Les universités, en France et à l’étranger, sont soumises actuellement à de très nombreuses réformes. Pour comprendre leur réception, analyser leurs effets et interpréter la manière dont elles sont mises en œuvre, il est indispensable de reposer la question des caractéristiques organisationnelles des universités, après qu’elle a été abandonnée pendant de nombreuses années. C’est ce que nous proposons de faire ici, après avoir rappelé les travaux pionniers sur cette question.

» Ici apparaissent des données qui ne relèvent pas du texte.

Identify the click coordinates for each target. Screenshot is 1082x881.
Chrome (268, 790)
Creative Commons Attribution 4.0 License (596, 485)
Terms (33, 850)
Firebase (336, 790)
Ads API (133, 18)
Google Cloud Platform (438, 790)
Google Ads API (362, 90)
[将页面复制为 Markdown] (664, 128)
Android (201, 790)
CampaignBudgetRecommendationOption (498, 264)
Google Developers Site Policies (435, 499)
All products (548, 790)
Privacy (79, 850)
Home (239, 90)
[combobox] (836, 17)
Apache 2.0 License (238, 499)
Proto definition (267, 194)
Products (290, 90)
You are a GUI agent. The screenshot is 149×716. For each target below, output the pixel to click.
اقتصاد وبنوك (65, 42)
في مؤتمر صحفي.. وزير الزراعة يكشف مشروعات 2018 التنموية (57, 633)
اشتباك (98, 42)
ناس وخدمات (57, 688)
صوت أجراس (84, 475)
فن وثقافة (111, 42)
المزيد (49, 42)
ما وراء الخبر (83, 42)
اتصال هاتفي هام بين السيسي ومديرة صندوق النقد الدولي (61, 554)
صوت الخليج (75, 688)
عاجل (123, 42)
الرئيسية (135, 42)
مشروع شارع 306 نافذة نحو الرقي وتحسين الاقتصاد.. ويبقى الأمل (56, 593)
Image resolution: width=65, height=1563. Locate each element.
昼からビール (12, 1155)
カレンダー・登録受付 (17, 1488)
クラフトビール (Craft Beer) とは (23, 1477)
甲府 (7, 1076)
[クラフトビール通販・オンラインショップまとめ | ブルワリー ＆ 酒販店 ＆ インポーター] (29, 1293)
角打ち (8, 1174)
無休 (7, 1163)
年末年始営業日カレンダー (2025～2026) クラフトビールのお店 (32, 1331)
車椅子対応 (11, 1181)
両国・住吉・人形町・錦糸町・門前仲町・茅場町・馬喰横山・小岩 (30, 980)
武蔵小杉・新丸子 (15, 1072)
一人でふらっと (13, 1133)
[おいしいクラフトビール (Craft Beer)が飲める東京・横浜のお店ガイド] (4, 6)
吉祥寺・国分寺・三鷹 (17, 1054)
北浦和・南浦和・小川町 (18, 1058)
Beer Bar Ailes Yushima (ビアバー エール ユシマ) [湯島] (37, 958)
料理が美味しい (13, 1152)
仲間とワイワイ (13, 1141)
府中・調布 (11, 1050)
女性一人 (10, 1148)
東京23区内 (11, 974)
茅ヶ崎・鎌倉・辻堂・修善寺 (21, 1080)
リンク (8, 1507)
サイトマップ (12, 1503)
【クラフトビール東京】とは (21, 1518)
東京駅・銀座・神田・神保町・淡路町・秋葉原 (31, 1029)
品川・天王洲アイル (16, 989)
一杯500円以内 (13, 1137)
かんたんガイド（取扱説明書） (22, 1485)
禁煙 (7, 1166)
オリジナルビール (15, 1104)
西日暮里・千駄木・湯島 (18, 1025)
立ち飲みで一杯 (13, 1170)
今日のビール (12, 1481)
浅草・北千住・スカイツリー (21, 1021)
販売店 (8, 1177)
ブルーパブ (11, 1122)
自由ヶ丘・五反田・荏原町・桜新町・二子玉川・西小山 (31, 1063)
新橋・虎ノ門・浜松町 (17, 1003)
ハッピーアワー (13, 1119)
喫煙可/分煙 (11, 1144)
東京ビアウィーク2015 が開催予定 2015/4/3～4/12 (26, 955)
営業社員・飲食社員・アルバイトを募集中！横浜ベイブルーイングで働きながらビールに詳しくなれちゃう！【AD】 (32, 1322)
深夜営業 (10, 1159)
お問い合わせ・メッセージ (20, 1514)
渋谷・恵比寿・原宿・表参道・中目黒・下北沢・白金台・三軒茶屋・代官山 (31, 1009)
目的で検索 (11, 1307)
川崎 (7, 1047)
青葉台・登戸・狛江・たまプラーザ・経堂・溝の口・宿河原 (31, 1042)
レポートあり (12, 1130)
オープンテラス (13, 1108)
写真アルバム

Dans les années 1960-1970, les universités ont fait l’objet de divers travaux de recherche menés par des universitaires américains qui ont les ont appréhendées en tant que collectifs organisés présentant des spécificités particulières. Quatre grands modèles avaient alors été identifiés.
Le premier, dans une tradition proche de la sociologie des sciences de Merton et de la république des sciences de Michael Polanyi [1] qualifiait les universités d’organisations collégiales et mettait en avant l’existence de normes partagées autour de la science, permettant des prises de décisions consensuelles entre pairs. À la suite des travaux fondateurs dans les années 1960 de John Millet et Paul Goodman [2], d’autres auteurs, comme Burton Clark ou William Tierney [3]
ont continué à s’intéresser aux valeurs, représentations, conceptions qui fondent la culture des établissements universitaires et influencent leur gouvernance.
Le second modèle, représenté par l’ouvrage phare de Peter Blau [4] s’inscrit dans une tradition wébérienne. Il s’agit de dire dans quelle mesure les universités présentent les caractéristiques propres aux bureaucraties. Cette perspective est poursuivie par Henry Mintzberg [5] qui qualifie les organisations au sein desquelles exerce une profession, de bureaucraties professionnelles. Celles-ci – universités, hôpitaux, théâtres, etc. – combinent un fort niveau de pouvoir professionnel et d’autonomie avec des caractéristiques bureaucratiques.
Le troisième modèle, porté par l’ouvrage de J. Victor Baldridge [6] reproche aux deux premiers d’ignorer les tensions, rapports de pouvoir, conflits d’intérêt qui sous-tendent les prises de décision dans les universités et propose par conséquent une perspective politique du fonctionnement universitaire. Celle-ci sera développée par la suite par Jeffrey Pfeffer et Gerald Salencik [7] quand ils développent, à partir de leurs travaux sur l’allocation des budgets au sein de leur université, l’approche dite de la dépendance aux ressources (resource dependence).
Le quatrième modèle reproche aux trois précédents de surestimer la rationalité des acteurs et la stabilité de leurs préférences et avance que les universités sont des anarchies organisées caractérisées par la multiplicité des missions qui leur incombent, des technologies de production floues (unclear technologies) et une participation discontinue de leurs membres à la prise de décision. Michael Cohen, James March et Johan Olsen [8] concluent donc que la prise de décision dans les universités suit le modèle de la poubelle (garbage can model of decision making) : décideurs, opportunités de décision, solutions et problèmes se rencontrent parfois pour produire un choix qui est d’abord fonction de la distribution de l’attention entre les acteurs (plutôt que de leurs préférences, intentions ou rationalités).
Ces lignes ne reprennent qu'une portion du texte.